───── DATA ENTRIES ─────

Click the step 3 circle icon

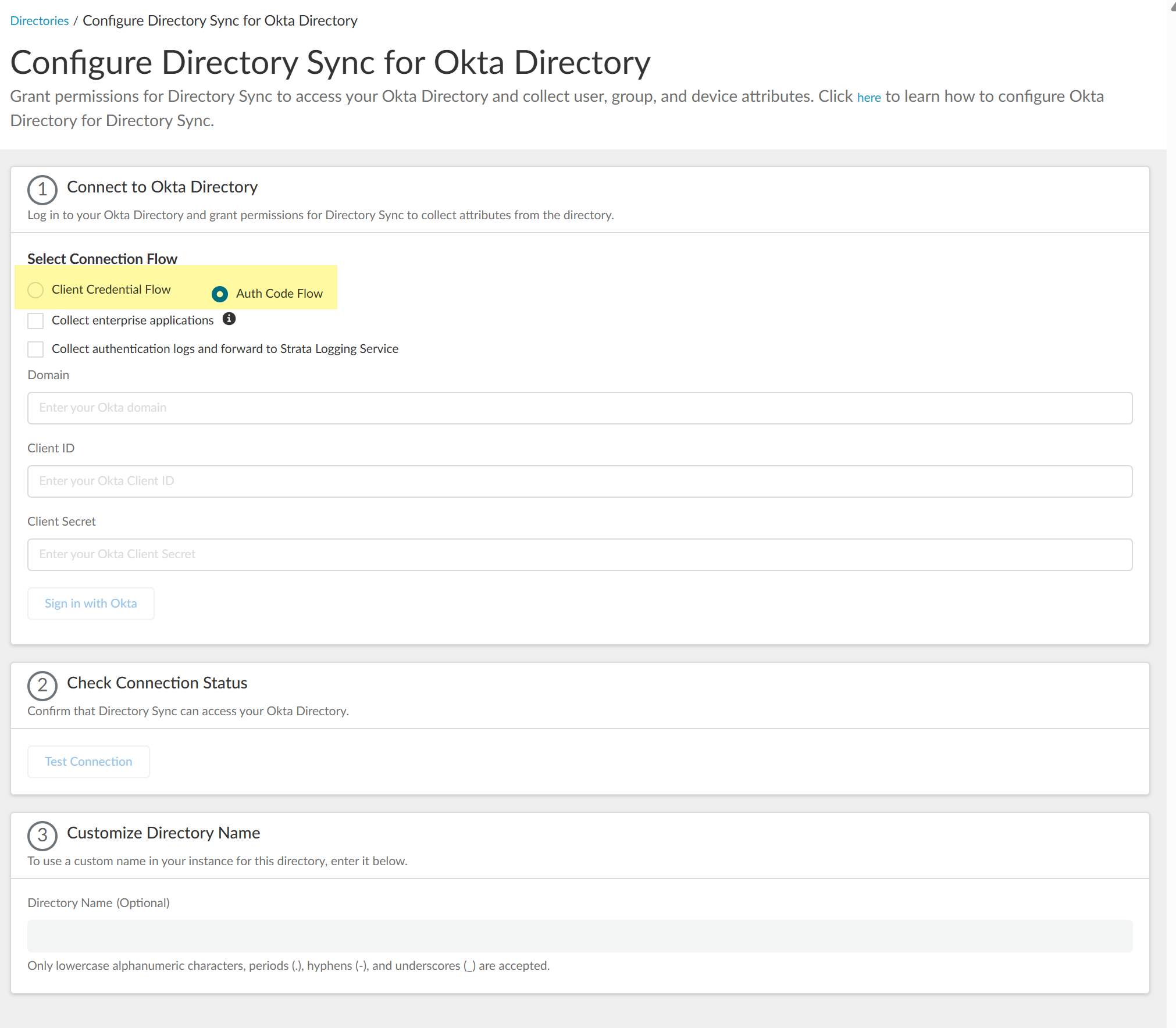click(x=42, y=836)
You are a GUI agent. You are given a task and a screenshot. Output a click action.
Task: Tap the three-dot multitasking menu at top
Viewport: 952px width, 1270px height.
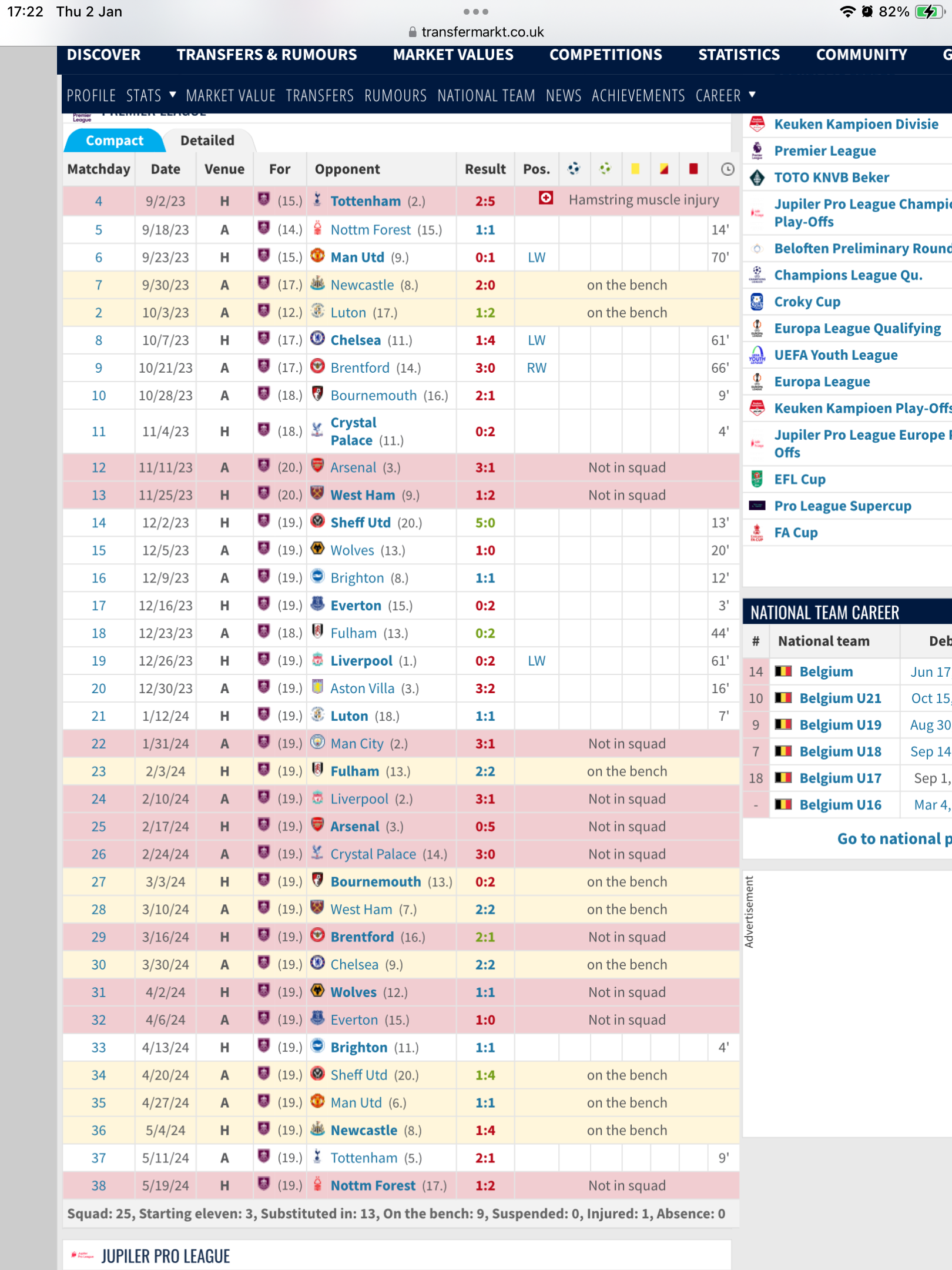click(475, 12)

─────

Write out every line of the rows above word for word, omitting the pictures.

IN RESPONSE
Click the step 3 circle icon

click(x=42, y=836)
You are a GUI agent. You are given a task and a screenshot. Output a click action.
Task: Tap the three-dot multitasking menu at top
Viewport: 952px width, 1270px height.
click(475, 12)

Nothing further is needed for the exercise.